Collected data

============================================================

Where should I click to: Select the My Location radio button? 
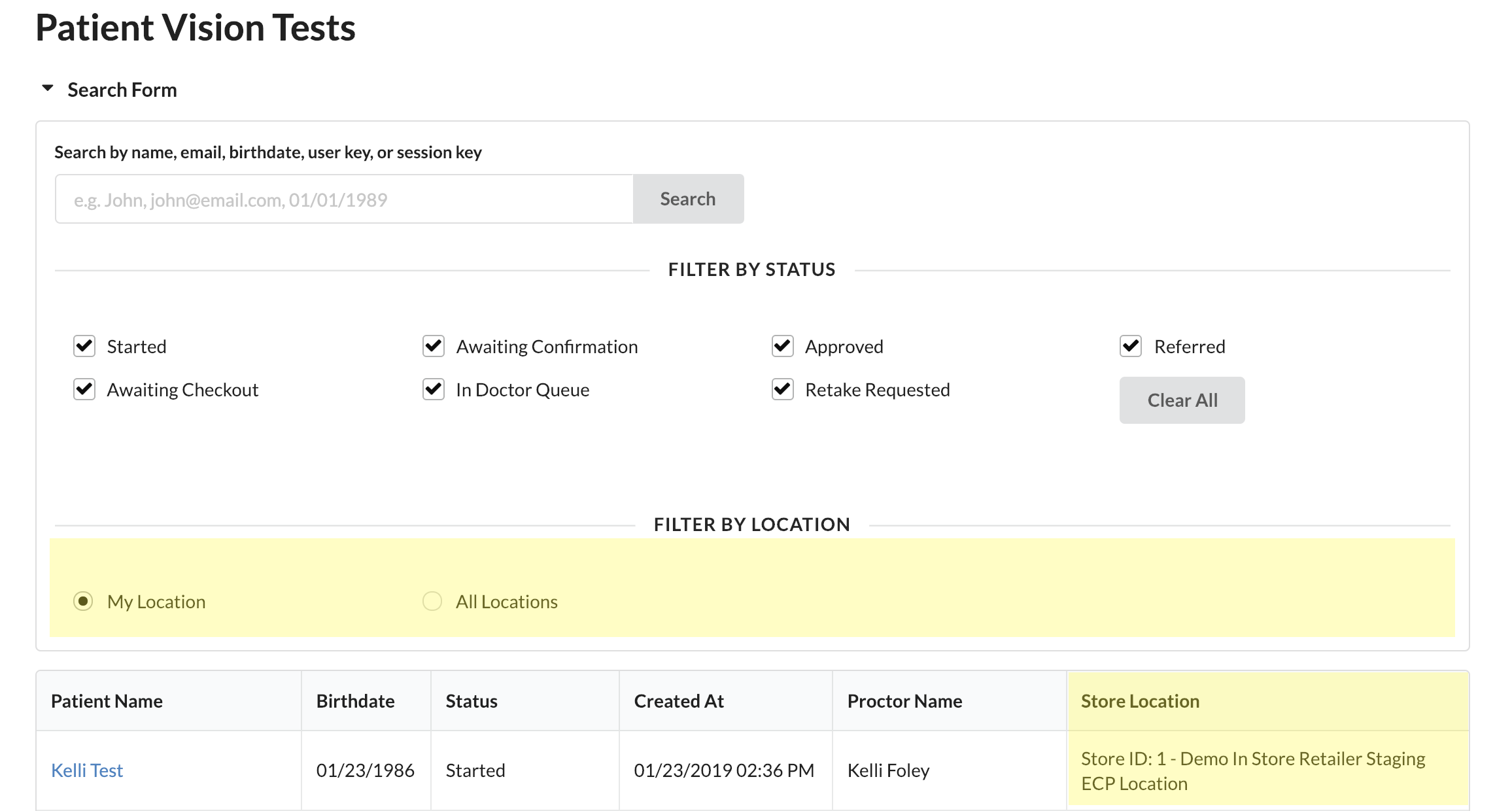83,601
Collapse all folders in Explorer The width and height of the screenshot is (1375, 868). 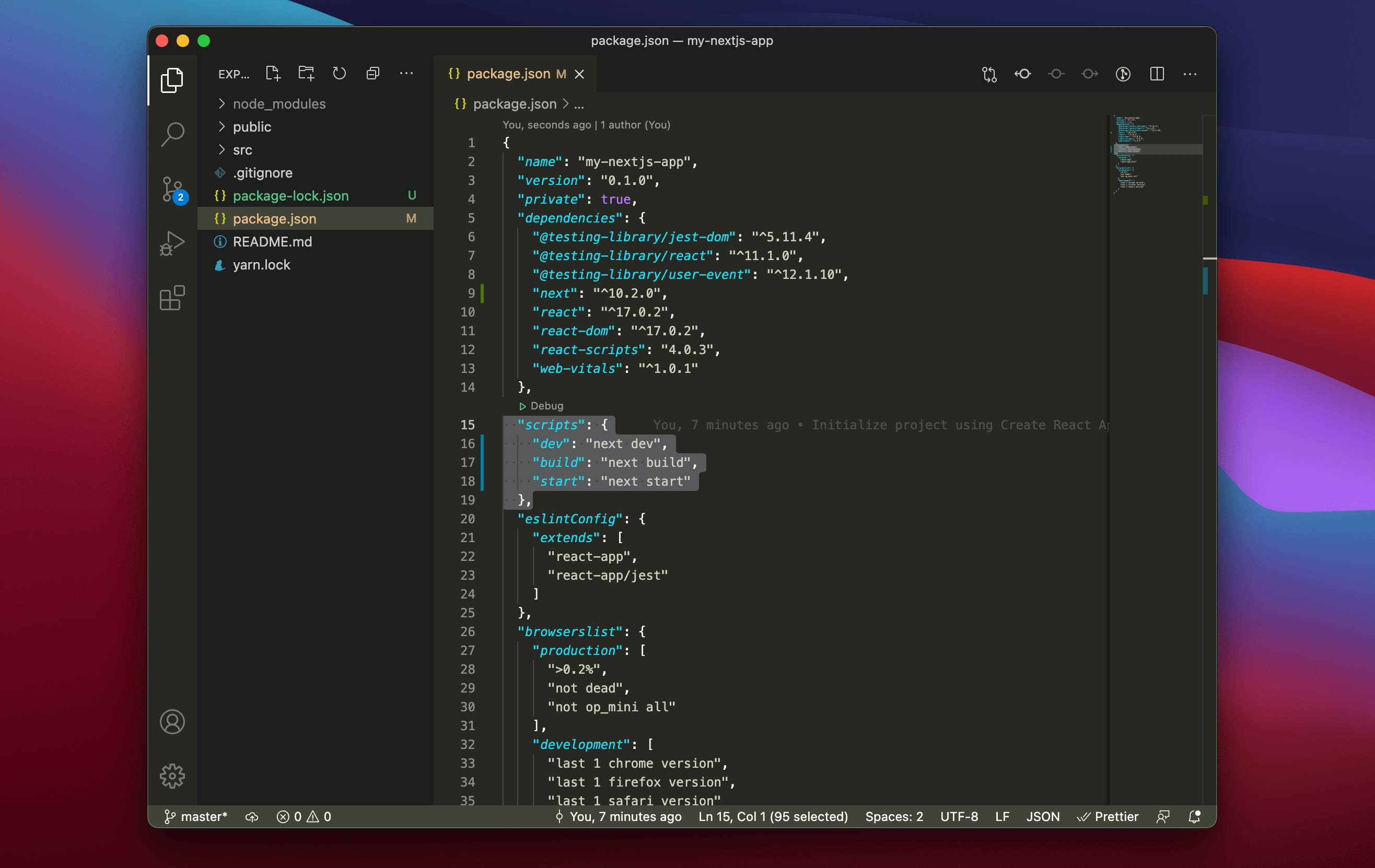click(x=373, y=74)
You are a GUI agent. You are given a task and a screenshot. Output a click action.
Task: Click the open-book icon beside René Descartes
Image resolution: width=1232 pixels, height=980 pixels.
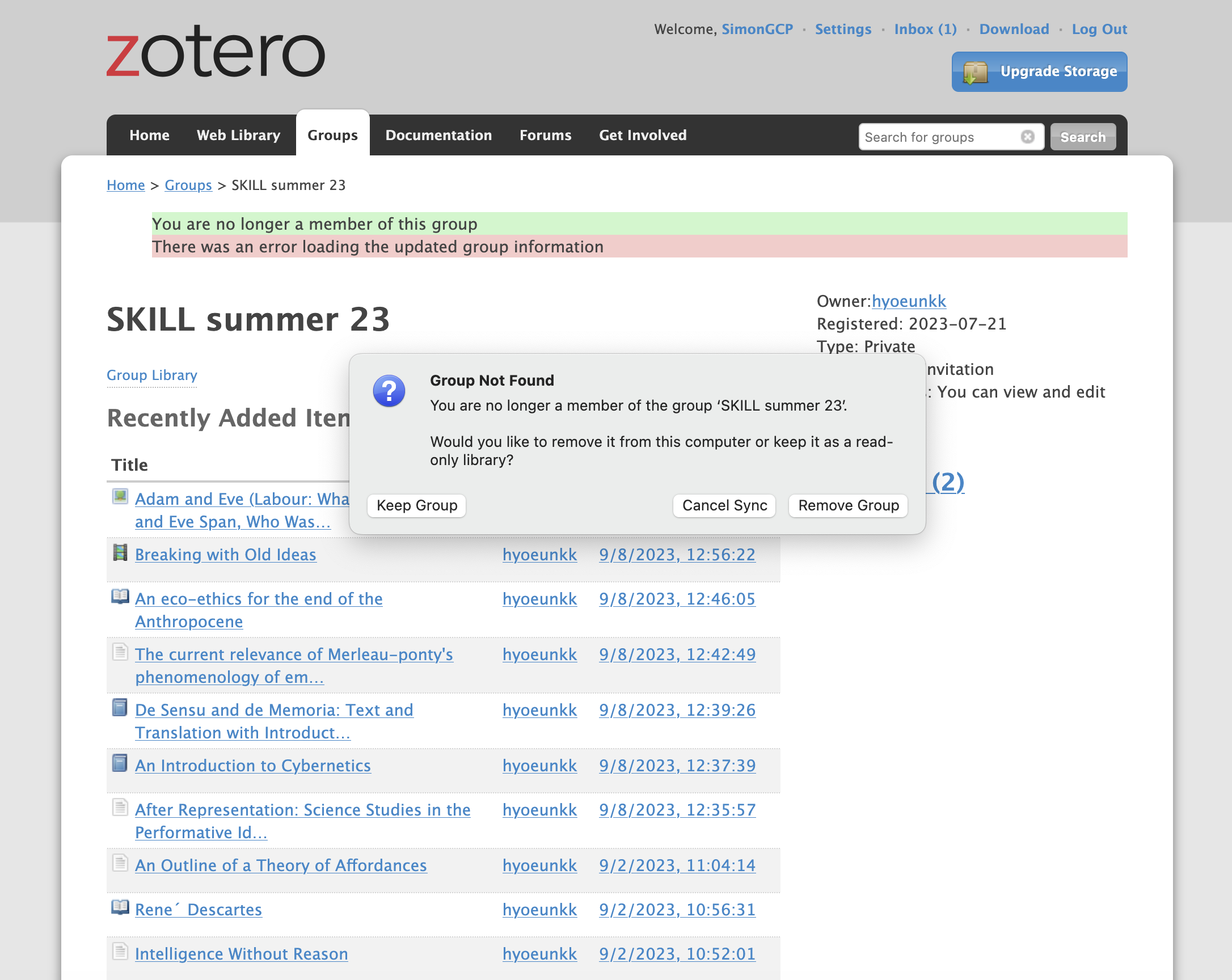[x=120, y=907]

============================================================

(What the task requires) From the line containing "Image resolution: width=1232" to the last line of the records above, return each line exactly, both ends included, and nothing more. Leave out the pictures.

(Task answer)
Image resolution: width=1232 pixels, height=980 pixels.
[x=120, y=907]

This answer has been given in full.